Let’s put that another way. That’s almost 200 images a year and more than one every other day.
I find that figure frightening. Firstly, that’s a massive digital footprint parents are unwittingly giving their children. That’s a digital footprint they’ll find impossible to control in later life. Secondly…who on Earth thinks their kids are that interesting??
Okay, so I have to tread very carefully here. I blog about my family’s life and use images of my kids. Even so, I think very carefully about what images I use and the context in which they are used. There’s also no way I’d publish 200 images in a year. I think you lot would start telling me to publish something else.
There’s an important question to ask here; what is acceptable? I totally understand people may wish to share an image of their child’s birthday party, their Nativity play or something similar. Camera phones and social media are a way of life. There’s no way mums and dads aren’t going to use this technology. Most of us have friends and family that we rarely see so why not publish the odd picture or video? It’s a great way to keep them in the loop as your kids develop and grow up, especially if they live overseas.
Even so, is it correct to share every single little success your child has? I say it isn’t. At some point they’re going to reach an age and realise their image is available online for the world to see. At that point oversharing puts huge pressure on a child to live up to unrealistic standards. It’s also uncouth. Some celebrations should take place quietly behind closed doors within the structure of the immediate family.
Doesn’t it also represent an unrealistic picture of family life? Let’s face it, people generally only share images of the good times.
Such oversharing could lead to dreadful difficulties for kids in adulthood. It’s standard practice for many employers to do a sweep of Facebook and other social media before offering a new recruit a job. Those hilarious pictures of Jonny being potty trained at the age of two aren’t quite so funny when you imagine a bunch of HR administrators crowded round a computer monitor laughing at them.
I’m all for sharing images of those rare, special occasions. Anything else, I feel, is too much.
What do you think? Am I just too conservative and boring? Do you ever think about the digital footprint you’re leaving your kids? Please do leave a comment below and tell me, I’d be interested in your opinion.
Just to give you advance notice, I’ll be publishing a blog post early next week about online security and teenagers.
Pic credit; Image sourced from Pixabay.com. Creator unknown. Reproduced under Creative Commons agreement. For more details about Creative Commons, see my Disclosure page.
9 thoughts on “When sharing isn’t caring”
A thought-provoking post, John. It’s a difficult issue as I suspect few of us will have encountered issues arising from our digital footprints (although there are stories aplenty in the media).

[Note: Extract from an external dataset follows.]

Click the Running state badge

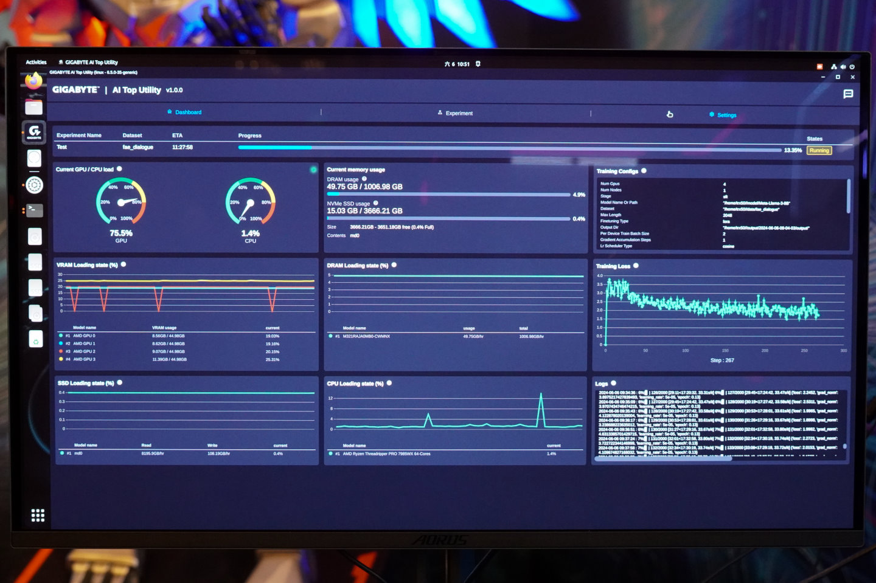pos(819,150)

Moreover I doubt anyone can conceive how data will be used in many years’ time that will affect our children. I take a more restrictive approach to sharing photos than most, limiting it mainly to select groups on closed social media. It’s not tagged so as to avoid a searchable footprint. Family and friends who want to see photos can and Tilly will hopefully be fully in control of her online content in the future when she needs to be.
I like your approach Dan. I may be slightly more liveral, but I still take steps to guard my kids’ digital footprints.

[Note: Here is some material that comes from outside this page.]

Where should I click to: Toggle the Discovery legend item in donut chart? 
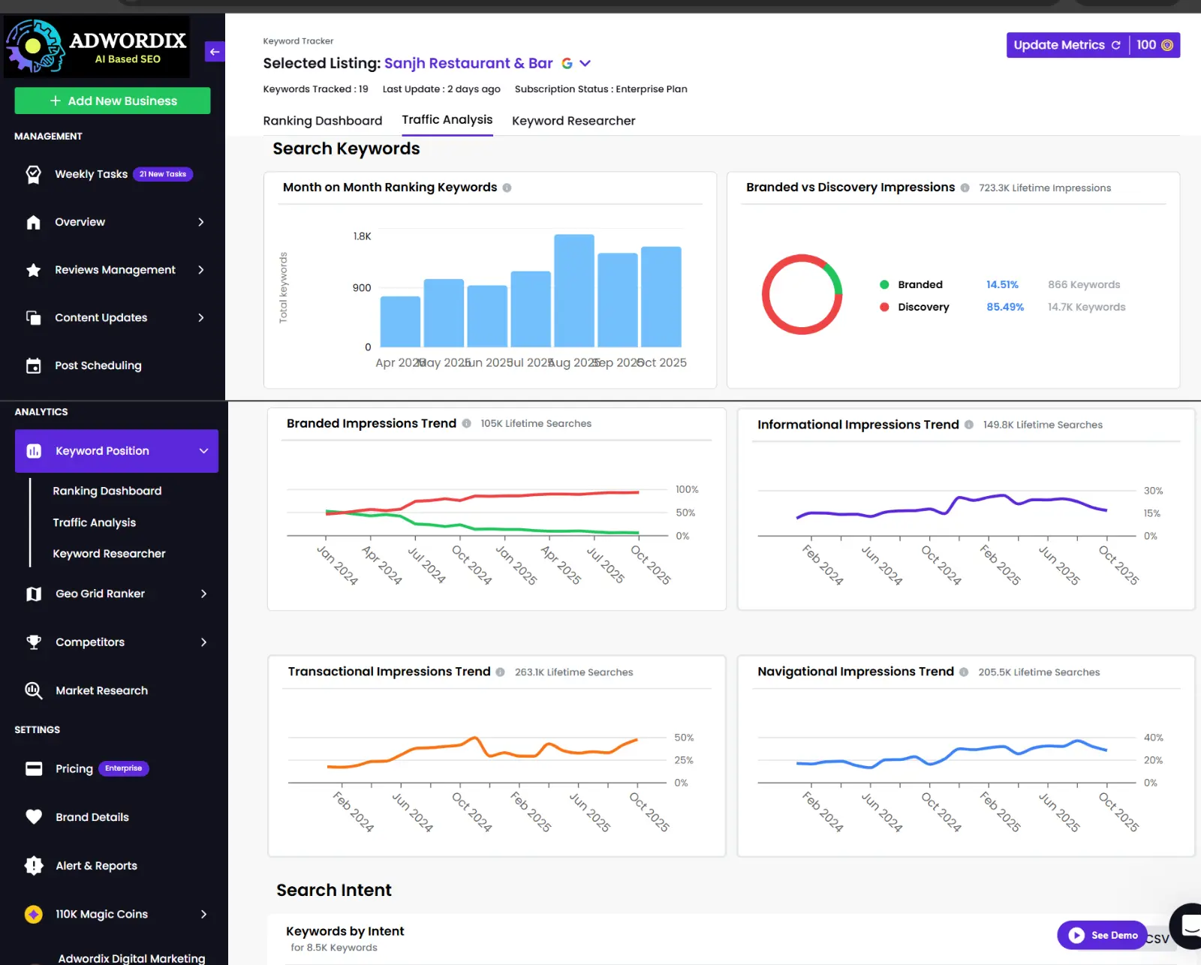[x=923, y=308]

It’s a tricky issue. In some ways I’m surprised it’s *only* about 200 images a year, when I think about those of us (this includes me) who share photos freely on Facebook and Instagram as well as on our blogs.

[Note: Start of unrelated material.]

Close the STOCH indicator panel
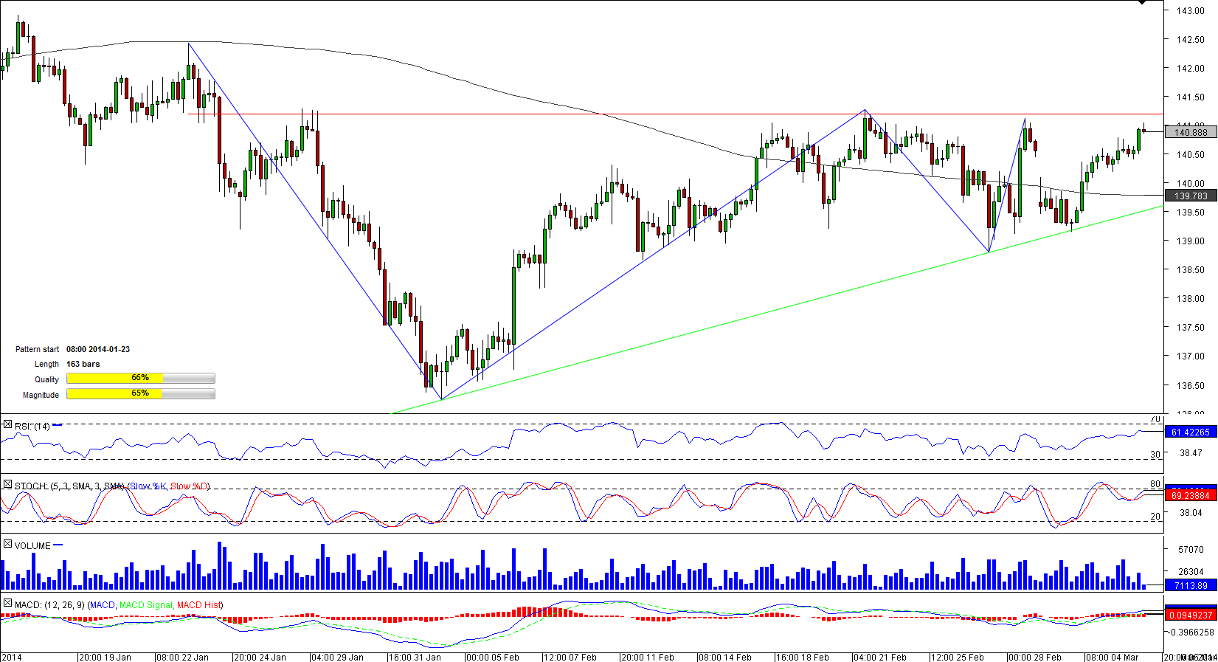This screenshot has height=662, width=1218. click(x=7, y=485)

I’m relatively relaxed, probably more than most, about our kids’ digital footprint. I think twice before sharing anything, let alone photos, and I try to steer away from anything that might embarrass them in later life. (I’ll save those for their 18th birthday parties, wedding receptions etc …)
I would also challenge/reassure anyone who gets too concerned that future employers will hold toddler photos of children in later life. Firstly, they’ll be in good company, but perhaps more importantly will anyone really go back 20 years or more to check out a person’s history. My company does use social media screening (it’s done by a third party recruiter, not by company staff) for prospective employees, but it’s done only at a surface level – a quick look at recent Facebook and Twitter updates, say, to get a feel for the type of person they are as an adult and whether they conduct themselves professionally. Okay, Facebook didn’t exist when I was a child, but while I can see an employer frowning upon a candidate who has expressed racist or extreme political views in the past few months or posting drunken selfies of themselves, I genuinely struggle to see how a picture of them potty-training when they were 2 will have any significant bearing on anything.
Thanks for commenting Tim. I have long struggled with the whole social media thing. If I’m to be totally honest, I’ve got really concerned about it after seeing some recent dreadful examples. One invovled kids in a school environment / wearing school uniform without the parent’s permisison having been requested. Another invovled individuals with mental health issues being placed in a position where images of them were placed online by someone who should have known better. The resulting images were of shocking quality and were removed only when the images in question were beginning to attract unsympathetic comments.
Always great to get an alternative view though Tim.
i didn’t go online until around 2009 and by that time my youngest of 5 was 10. By the time he was 14 he said no more photos. Now aged 16 he lets me take his picture and I’m allowed to post now, but there is a condition. I’m not allowed to tag him on FB as he doesn’t want the images showing on his timeline, due to not wanting silly comments from his mates.
Ah, now you have the added complication of teenagers. That’s a whole different set of rules! At that age you’ve got to make sure what they’re posting is sensible and appropriate.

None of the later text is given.